Post-doc: African city periphery

A new international research project focussed on lives at the urban periphery: You will make an important contribution to a 3-year research project which focusses upon experiences of infrastructural investment on the peripheries of three city-regions in Africa. The primary objective is to understand how urban change in the peripheries of African cities, focusing on infrastructural investments and economic change, is shaped, governed and experienced, and how these processes then impact on urban poverty. 

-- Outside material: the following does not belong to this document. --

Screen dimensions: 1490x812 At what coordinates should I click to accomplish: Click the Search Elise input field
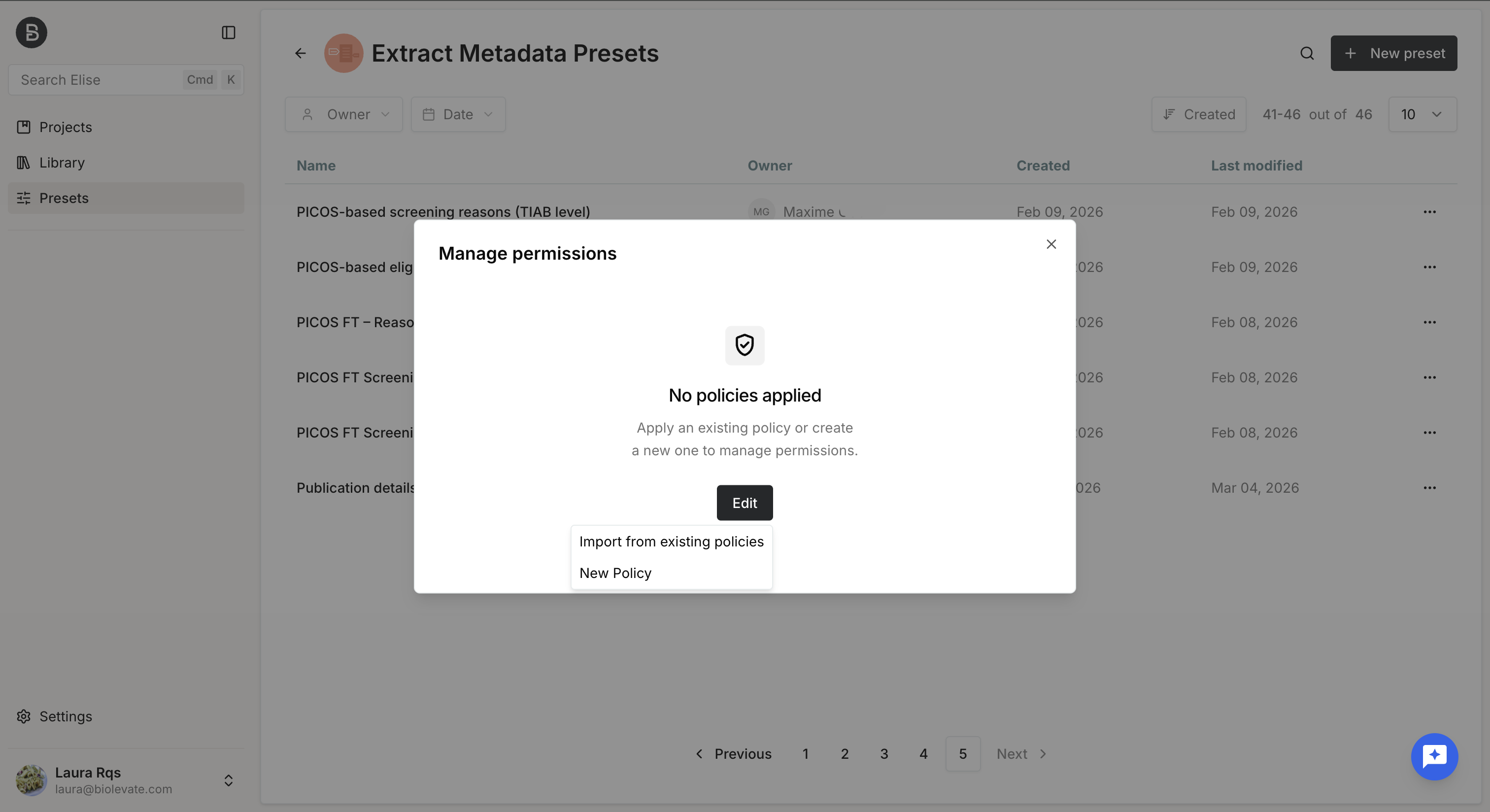(126, 80)
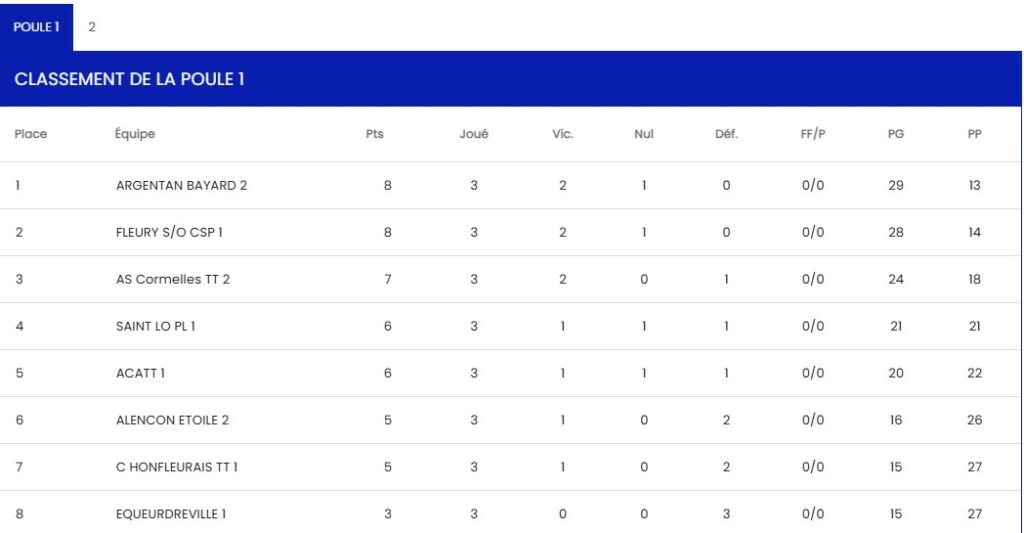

This project is funded by the Economic and Social Research Council (UK) and the National Research Foundation (South Africa) as part of the Urban Transformations research agenda. The project is led by Dr Paula Meth and Dr Tom Goodfellow in the Department of Urban Studies and Planning and will be conducted in collaboration with colleagues in the School of Architecture and Planning at Wits University (South Africa). You will play a key role in the research process, particularly in relation to qualitative data collection and analysis. 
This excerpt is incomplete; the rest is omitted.